義妹二人は結婚し、夫、舅、姑を看取って家業を続けつつ一人暮らしの毎日になった。もともと料理は好きで、食材にも気を配っている。ただ、健康を維持する方法は人のまねをすれば良いというものではない。自分に合った方法で快適に過ごせる術を身に着ける方が大切だと思っている。

大腸がん検診の語り

インタビュー22:プロフィール

西野さん(仮名)は自分はがんにはならないだろうと思っており、これまで地域の検診でも便潜血検査は受けてこなかった。しかし、2011年8月に便に血が付いていることに気づき、インターネットで便潜血検査を申し込んだ。当時喫茶店を経営しており、比較的高齢のお客さんが多かったせいか、がんの話を聞くことは度々あった。肛門からの出血は痔が原因のこともあるが大腸がんの症状のひとつであることから、もしかしたら大腸がんなのかもしれないと心配になった。早く発見して早く治療した人は転移や再発をしている人が少ないと感じていたことから、地域の検診を待つのではなく、インターネットを調べて、薬局サイトで見つけた会社に申し込んだ。病院に行くという方法もあったのだろうが、検便で病院に行き看護師さんと話すのは少し恥ずかしかった。インターネットなら誰とも話さずに申し込めるし、忙しい人も病院の時間に合わせる必要がないので良いと思う。
けれども、趣味のマラソンの大会が10月にあり、実際にはそれが終わってから検査をした。結果は2度の採便が両方とも陽性だったため、近所のかかりつけ医に行き、その場で総合病院に紹介状を書いてもらい、翌週には総合病院の受付をすませた。とにかく早い方が良いという気持ちが強かったので、医師を選ぶというよりも、今日診てもらえる先生にしてください、とお願いした。総合病院で初めて内視鏡検査をし、3つのポリープをとってやれやれと思ったが、細胞の成分を検査した結果、ひとつのポリープが悪性とわかった。ステージ1だったが、皮膚を1枚超えていたら手術という境界の数値だったため、医師は手術をするか「どちらにしますか」と聞いた。「お願いします」と答えた。色々な人に聞いたら、きっと手術が怖くなって受けられなくなるだろうと思ったし、妻も一緒にいて反対しなかったためである。帰宅して手術までは図書館に行ったりインターネットで調べて、やはり怖くなった。「切らないでいい」という情報はできるだけ見ないようにした。
その後、検査入院中に行った大腸カメラや胃カメラ、注腸検査、点滴などみな苦しかった。

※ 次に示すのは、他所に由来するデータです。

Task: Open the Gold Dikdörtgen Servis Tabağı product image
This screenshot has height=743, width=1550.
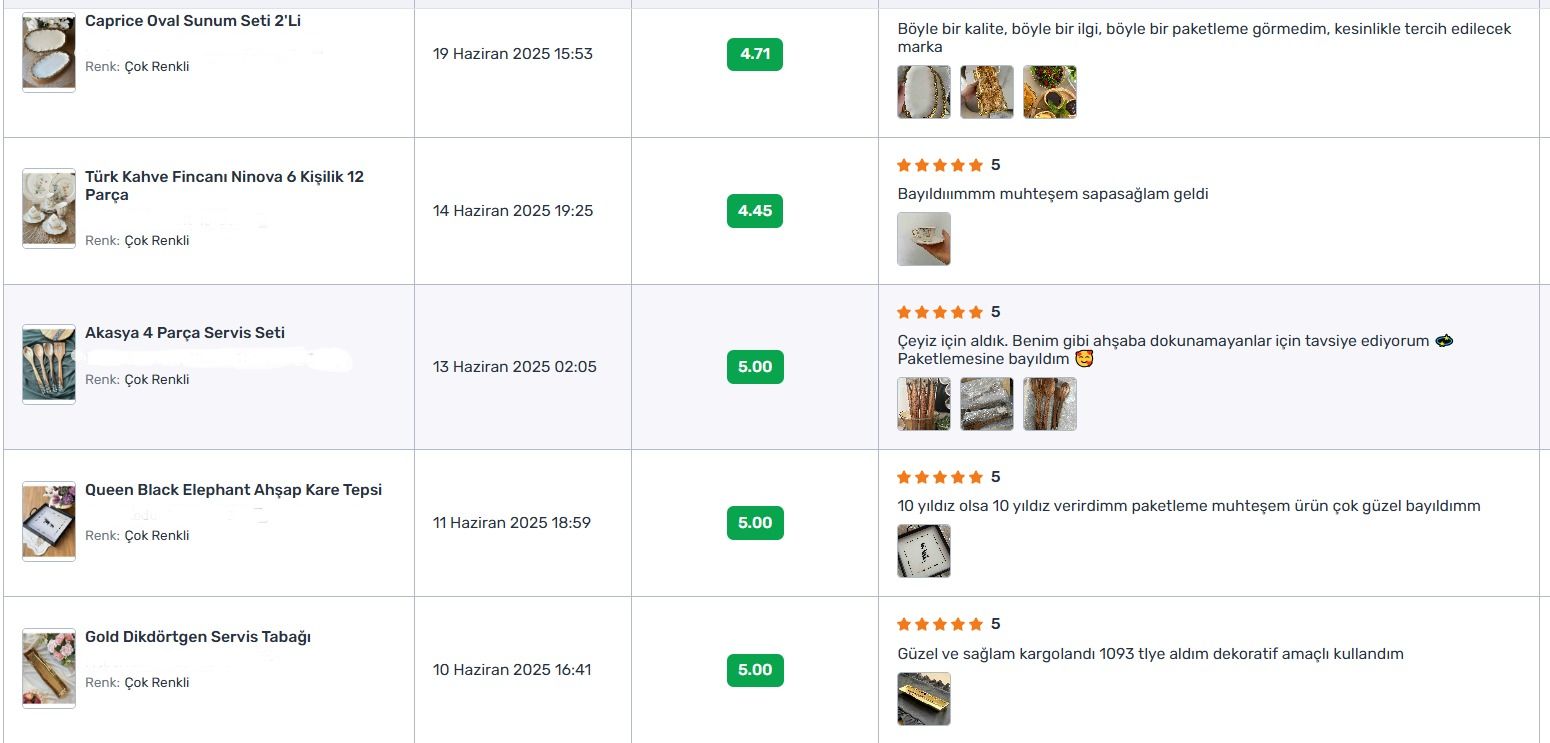Action: (x=49, y=668)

注腸検査ではバリウムでアレルギーが出た。歯を食いしばって耐えていたせいか、歯が痛くなったりもしたが、手術の後麻酔のせいかがくっと元に戻ったような気がして、良くなった。術後は歩行訓練で気分が悪くなったり点滴がなくならないか心配で夜眠れなかったり、また便がなかなか出ないため退院前に気をもんだこともあった。今は3か月に一度検査を受けているが、幸い転移はなく、抗がん剤も使っていない。医師は「何を食べても良いですよ」と言ってくれるが、消化の悪いものや便にそのまま出てくるような野菜の皮などは食べないように気を配っている。もう少し早くわかれば、開腹手術はせずに内視鏡検査の時に切って終わったかもしれない。便潜血検査は痛い検査ではないので、他の人には検診を是非受けてほしいと思っている。

大腸がん検診の語り

インタビュー21:プロフィール

名取さん(仮名)は若い頃から痔があったので、肛門からの出血には慣れていた。便潜血検査は地域の検診と組合の検診のふたつを受けており、地域の検診は2回採便、組合の方は1回採便という方式だった。地域検診の検便はオプションなので時々抜かすことはあったが、基本的には毎年受けており、結果は陽性の時もあれば陰性の時もあった。痔からの出血で結果が左右されていると思っていたので、精密検査は受けなかった。
ところが、8年前に市販の薬をひと箱使っても出血が止まらないことがあった。同業者の寄り合いで仲間に話したところ、「痔かもしれないけど、がんかもしれない」と言われ病院を紹介された。そこで内視鏡検査をしたところ、大きながんが発見され途中でカメラが通らなくなった。自分も映像を見ていたが、鉛筆1本分くらいの隙間しかなく、肉の塊に囲まれていた。担当医師の出身校である大学病院を紹介され、すぐに行って大腸がんだと診断された。手術までの1週間はとても辛かった。映像で見た肉の塊はいかにも悪性という感じだったし非常に大きかった。60歳になったら死んでも良いと言ってきたが、覚悟を決めることはできなかった。
大きながんは、手術で取り除くことができ幸いに転移はなかった。転移がないとわかった段階でステージは2になった。こういったケースは非常に稀なのか、医師に摘出したがんを標本として提供してほしいと頼まれ承諾した。今でも大学病院にアルコール漬けになって置かれているだろう。7年モノと言われたがんだが、思い返してみれば7年前の検診で陽性になっており、医師に内視鏡検査を勧められたにも関わらず受検しなかった。後でがんのことを話したらとても怒られたが、その時も出血は痔のためだと思っていた。
けれども、病院に行かなかった理由がすべて痔だという思い込みのせいかといえば、病院に行って大きな病気を発見されるのが怖かったということもあると思う。4人きょうだいだが、自分も含めて全員がんになっている。幸い全員いまでも元気だが、血のつながったいとこは大腸がんで自分よりも早く亡くなってしまった。転移があったということだった。自分が転移しなかったのは、妻が作ってくれた醤油漬けのにんにくを毎日食べていたせいかもしれない。本当に運が良かったと思っている。
ただ、がんになって小さい時に罹ったポリオが再発した(ポリオ後後遺症:ポスト・ポリオ・シンドロームPPS)。もちろん再発しない人もいるのだが、自分は今の時点で左半身がマヒしてきたし、これからも進行するだろう。がんの再発よりもそちらの方が心配だ。
がんについては、手術から5年たって医師から「卒業」のお墨付きをもらったが、放り出されたようで不安である。定期検診で内視鏡検査をした際に小さなポリープが見つかり切除したことも何度かあったので、自分で予約して毎年内視鏡検査を受けるようにしている。友達にも、少しでもおかしいと思ったら内視鏡検査を受けるように勧めている。